⟨

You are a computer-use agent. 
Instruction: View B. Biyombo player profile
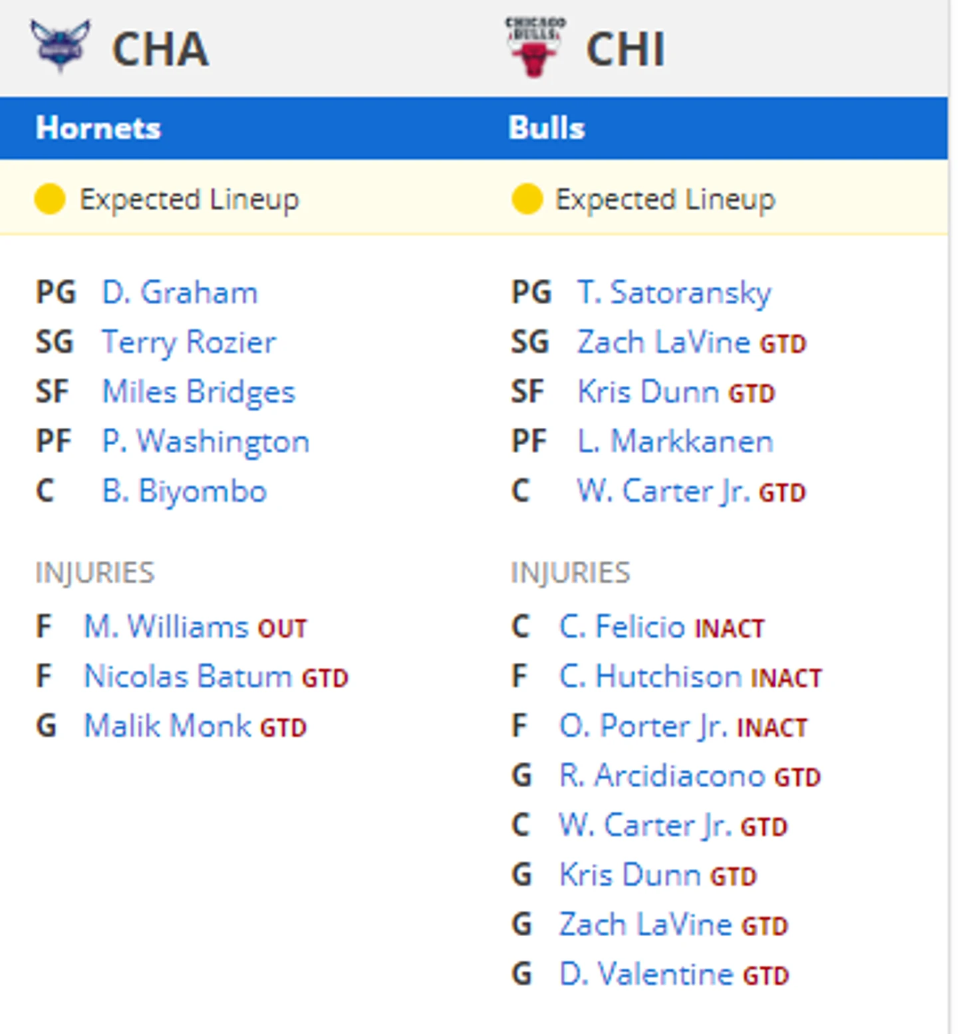click(184, 492)
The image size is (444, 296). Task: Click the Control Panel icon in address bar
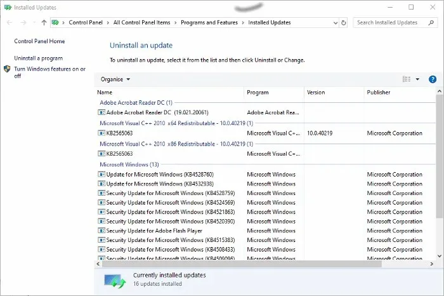coord(55,23)
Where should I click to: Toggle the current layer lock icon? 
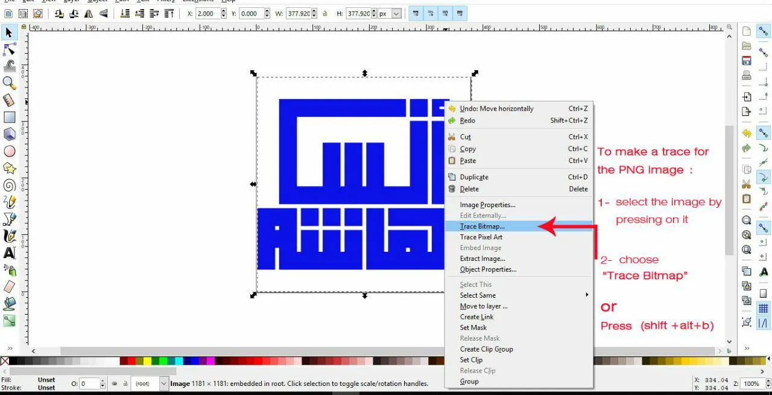[x=125, y=384]
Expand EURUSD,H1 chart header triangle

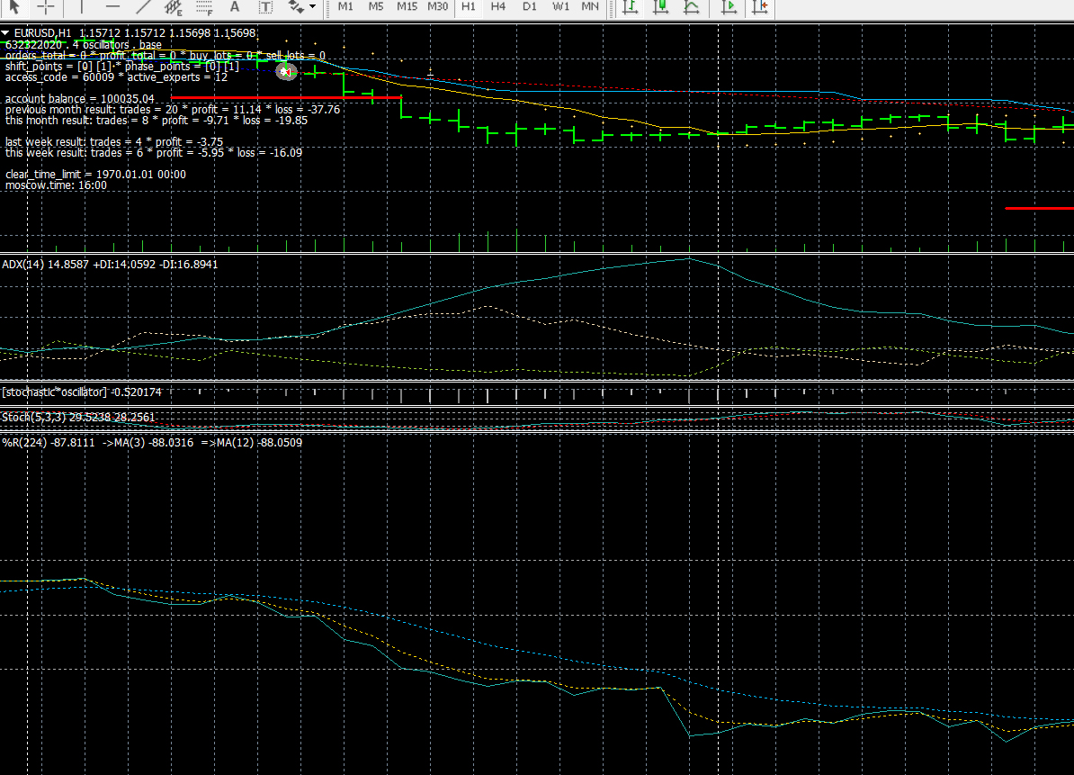[x=6, y=32]
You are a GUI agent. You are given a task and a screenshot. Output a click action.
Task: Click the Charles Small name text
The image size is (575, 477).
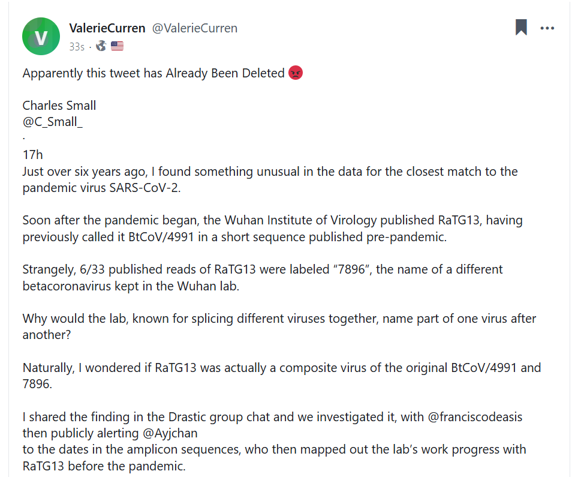point(59,106)
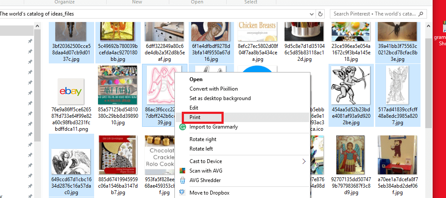Screen dimensions: 446x198
Task: Click the topmost pin icon in sidebar
Action: tap(30, 41)
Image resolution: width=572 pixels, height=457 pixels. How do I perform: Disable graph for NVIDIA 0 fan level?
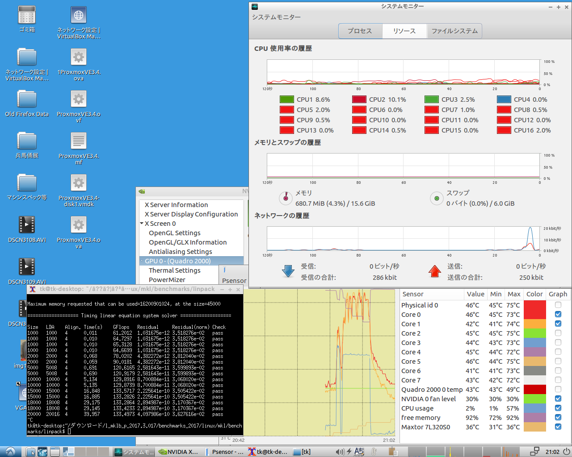pyautogui.click(x=558, y=399)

⟩

Repeat all of the listing above word for word, and exclude the pictures.

RESULT OF THE TASK —
You are a computer-use agent. 
Instruction: View B. Biyombo player profile
click(184, 492)
The image size is (444, 296). Task: Click the Control Panel icon in address bar
coord(55,23)
Where should I click to: Toggle the current layer lock icon? 
[x=125, y=384]
Expand EURUSD,H1 chart header triangle

[x=6, y=32]
You are a GUI agent. You are given a task and a screenshot. Output a click action.
Task: Click the Charles Small name text
The image size is (575, 477).
point(59,106)
Screen dimensions: 446x198
Task: Click the topmost pin icon in sidebar
Action: tap(30, 41)
Image resolution: width=572 pixels, height=457 pixels. How do I perform: Disable graph for NVIDIA 0 fan level?
pyautogui.click(x=558, y=399)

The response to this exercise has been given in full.